— start Document extract —

Hi,
Thanks for working on this - I think it's something we need to improve.
On 2022-10-31 14:38:23 +0400, Pavel Borisov wrote:
> If the lock state contains references to the queue head and tail, we can
> implement a lockless queue of waiters for the LWLock. Adding new items to
> the queue head or tail can be done with a single CAS operation (adding to
> the tail will also require further setting the reference from the previous
> tail). Given that there could be only one lock releaser, which wakes up
> waiters in the queue, we can handle all the concurrency issues with
> reasonable complexity.
Right now lock releases happen *after* the lock is released. I suspect that is
at least part of the reason for the regression you're seeing. It also looks
like you're going to need a substantially higher number of atomic operations -
right now the queue processing needs O(1) atomic ops, but your approach ends
up with O(waiters) atomic ops.
I suspect it might be worth going halfway, i.e. put the list head/tail in the
atomic variable, but process the list with a lock held, after the lock is
released.
> Removing the queue spinlock bit and the corresponding contention should
> give the performance gain on high concurrent LWLock usage scenarios.

— end Document extract —
— start Provided data —

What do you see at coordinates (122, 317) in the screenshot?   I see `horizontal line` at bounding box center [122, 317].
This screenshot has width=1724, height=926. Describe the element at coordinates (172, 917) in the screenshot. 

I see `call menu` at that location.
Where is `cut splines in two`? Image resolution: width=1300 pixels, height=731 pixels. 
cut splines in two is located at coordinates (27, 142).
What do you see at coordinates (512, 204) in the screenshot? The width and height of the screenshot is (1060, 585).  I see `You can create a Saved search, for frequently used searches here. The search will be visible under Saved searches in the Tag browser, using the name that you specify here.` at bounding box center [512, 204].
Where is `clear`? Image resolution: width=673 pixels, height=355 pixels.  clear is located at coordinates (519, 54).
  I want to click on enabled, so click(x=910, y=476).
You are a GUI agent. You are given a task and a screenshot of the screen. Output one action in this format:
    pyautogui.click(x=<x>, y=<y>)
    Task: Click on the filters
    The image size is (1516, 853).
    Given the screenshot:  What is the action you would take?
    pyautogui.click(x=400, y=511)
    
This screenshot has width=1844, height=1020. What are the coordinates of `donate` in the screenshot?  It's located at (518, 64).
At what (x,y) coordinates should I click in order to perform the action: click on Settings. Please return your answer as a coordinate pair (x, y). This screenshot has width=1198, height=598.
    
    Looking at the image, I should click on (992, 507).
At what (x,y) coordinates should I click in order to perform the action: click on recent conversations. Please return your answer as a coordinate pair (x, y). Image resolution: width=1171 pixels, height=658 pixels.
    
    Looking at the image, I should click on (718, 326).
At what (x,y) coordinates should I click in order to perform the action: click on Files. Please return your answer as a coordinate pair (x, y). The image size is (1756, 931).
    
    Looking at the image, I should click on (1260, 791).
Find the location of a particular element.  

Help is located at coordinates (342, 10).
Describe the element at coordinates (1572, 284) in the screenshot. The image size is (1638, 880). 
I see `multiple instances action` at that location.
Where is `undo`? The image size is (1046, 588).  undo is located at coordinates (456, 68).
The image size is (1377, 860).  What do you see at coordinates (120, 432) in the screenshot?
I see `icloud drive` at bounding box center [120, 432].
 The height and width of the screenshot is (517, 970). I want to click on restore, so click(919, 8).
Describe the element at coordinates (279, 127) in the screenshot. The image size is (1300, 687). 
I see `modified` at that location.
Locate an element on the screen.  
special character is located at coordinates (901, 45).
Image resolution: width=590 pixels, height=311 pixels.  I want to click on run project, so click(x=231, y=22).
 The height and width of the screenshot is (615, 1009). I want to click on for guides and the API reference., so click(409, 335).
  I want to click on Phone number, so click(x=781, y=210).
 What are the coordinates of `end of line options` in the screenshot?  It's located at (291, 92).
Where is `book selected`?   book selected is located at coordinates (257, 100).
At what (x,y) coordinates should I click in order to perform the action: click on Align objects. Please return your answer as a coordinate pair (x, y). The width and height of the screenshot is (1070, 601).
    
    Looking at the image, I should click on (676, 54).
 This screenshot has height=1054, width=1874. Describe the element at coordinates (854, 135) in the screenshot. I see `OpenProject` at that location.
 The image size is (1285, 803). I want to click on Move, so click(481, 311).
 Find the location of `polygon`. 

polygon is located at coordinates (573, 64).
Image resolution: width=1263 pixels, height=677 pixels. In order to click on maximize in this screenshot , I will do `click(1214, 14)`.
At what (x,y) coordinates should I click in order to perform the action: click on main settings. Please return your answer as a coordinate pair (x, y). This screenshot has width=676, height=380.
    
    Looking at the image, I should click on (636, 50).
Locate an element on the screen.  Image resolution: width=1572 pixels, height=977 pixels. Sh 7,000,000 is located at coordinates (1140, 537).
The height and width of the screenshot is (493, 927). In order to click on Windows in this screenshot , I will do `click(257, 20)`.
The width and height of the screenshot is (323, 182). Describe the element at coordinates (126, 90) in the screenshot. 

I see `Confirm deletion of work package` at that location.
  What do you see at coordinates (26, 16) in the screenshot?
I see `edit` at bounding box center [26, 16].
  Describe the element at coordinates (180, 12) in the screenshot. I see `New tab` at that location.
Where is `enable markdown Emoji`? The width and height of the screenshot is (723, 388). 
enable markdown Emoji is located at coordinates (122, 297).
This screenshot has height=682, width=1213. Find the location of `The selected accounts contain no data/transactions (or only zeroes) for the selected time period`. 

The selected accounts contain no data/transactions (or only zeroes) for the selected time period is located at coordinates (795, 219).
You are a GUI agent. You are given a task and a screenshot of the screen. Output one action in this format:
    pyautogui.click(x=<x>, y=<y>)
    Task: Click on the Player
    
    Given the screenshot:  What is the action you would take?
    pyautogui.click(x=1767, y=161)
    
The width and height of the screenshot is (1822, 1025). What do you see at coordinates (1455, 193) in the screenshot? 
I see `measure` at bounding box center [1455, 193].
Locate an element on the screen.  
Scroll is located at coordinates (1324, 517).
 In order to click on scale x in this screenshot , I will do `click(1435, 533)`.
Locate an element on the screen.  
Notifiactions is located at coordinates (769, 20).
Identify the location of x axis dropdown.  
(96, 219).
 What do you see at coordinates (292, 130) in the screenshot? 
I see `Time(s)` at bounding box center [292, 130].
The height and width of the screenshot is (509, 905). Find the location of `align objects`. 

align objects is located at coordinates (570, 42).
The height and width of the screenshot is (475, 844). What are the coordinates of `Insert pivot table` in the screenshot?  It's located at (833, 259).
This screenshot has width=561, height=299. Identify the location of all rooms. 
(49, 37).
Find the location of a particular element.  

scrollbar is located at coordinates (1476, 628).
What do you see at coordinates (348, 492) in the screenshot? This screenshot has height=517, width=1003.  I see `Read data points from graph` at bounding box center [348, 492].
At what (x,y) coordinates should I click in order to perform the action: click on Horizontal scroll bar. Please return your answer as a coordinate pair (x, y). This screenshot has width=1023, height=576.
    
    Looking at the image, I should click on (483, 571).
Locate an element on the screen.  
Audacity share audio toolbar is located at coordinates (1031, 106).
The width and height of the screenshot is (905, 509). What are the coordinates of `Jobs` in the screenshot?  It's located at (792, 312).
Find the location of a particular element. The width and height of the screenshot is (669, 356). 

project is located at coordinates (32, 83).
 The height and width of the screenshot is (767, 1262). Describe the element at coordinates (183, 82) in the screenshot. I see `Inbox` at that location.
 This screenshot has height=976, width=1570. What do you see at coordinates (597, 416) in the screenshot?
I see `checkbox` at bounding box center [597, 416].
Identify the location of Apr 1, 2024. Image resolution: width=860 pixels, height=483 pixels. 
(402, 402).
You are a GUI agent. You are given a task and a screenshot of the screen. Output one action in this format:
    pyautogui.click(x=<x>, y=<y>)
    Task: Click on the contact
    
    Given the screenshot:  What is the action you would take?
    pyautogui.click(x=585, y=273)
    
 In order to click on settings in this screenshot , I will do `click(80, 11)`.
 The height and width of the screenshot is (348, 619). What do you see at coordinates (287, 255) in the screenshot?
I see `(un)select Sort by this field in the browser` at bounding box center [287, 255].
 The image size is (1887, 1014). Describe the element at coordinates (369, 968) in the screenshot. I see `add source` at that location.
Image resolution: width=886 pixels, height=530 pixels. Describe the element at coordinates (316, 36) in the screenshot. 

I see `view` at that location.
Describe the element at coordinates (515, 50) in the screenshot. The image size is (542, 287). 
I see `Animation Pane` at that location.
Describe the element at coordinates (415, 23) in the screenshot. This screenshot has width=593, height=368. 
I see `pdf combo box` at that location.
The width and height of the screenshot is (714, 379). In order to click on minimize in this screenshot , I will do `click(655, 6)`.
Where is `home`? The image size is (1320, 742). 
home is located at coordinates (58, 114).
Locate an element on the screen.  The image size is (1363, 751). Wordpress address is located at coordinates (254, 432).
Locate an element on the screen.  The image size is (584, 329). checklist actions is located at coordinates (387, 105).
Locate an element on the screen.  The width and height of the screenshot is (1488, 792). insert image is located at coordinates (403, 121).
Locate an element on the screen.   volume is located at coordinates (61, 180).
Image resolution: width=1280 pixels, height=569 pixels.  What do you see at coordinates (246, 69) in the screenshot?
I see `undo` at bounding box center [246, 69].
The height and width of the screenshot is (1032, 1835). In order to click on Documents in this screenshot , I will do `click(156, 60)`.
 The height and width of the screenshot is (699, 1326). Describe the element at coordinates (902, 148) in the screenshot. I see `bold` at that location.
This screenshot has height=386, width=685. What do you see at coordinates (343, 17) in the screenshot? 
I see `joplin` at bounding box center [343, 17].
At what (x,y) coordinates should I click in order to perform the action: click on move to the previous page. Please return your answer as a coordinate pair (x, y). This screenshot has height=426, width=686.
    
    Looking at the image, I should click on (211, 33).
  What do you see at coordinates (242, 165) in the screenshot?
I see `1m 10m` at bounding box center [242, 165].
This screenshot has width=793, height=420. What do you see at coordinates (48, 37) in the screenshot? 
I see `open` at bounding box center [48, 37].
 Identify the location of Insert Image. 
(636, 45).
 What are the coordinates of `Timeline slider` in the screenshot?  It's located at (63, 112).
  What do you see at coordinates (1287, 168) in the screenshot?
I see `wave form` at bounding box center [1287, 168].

— end Provided data —

- **Exercises**:
[1] Give every sentence in the LWLock discussion that is quoted from Pavel Borisov's message.
[2] Extend the LWLock discussion onward from its final quoted sentence.

- **Results for each task**:
[1]
- If the lock state contains references to the queue head and tail, we can implement a lockless queue of waiters for the LWLock.
- Adding new items to the queue head or tail can be done with a single CAS operation (adding to the tail will also require further setting the reference from the previous tail).
- Given that there could be only one lock releaser, which wakes up waiters in the queue, we can handle all the concurrency issues with reasonable complexity.
- Removing the queue spinlock bit and the corresponding contention should give the performance gain on high concurrent LWLock usage scenarios.

[2]
> Currently, the maximum size of procarray is 2^18 (as stated in
> buf_internals.h), so with the use of the 64-bit LWLock state variable, we
> can store the procarray indexes for both head and tail of the queue, all
> the existing machinery, and even have some spare bits for future flags.
Another advantage: It shrinks the LWLock struct, which makes it cheaper to
make locks more granular...
> I can not understand why the performance of a lockless queue patch has a
> minor regression in the region of around 20 connections, even when compared
> to the current master branch.
I suspect that's the point where the additional atomic operations hurt the
most, while not yet providing a substantial gain.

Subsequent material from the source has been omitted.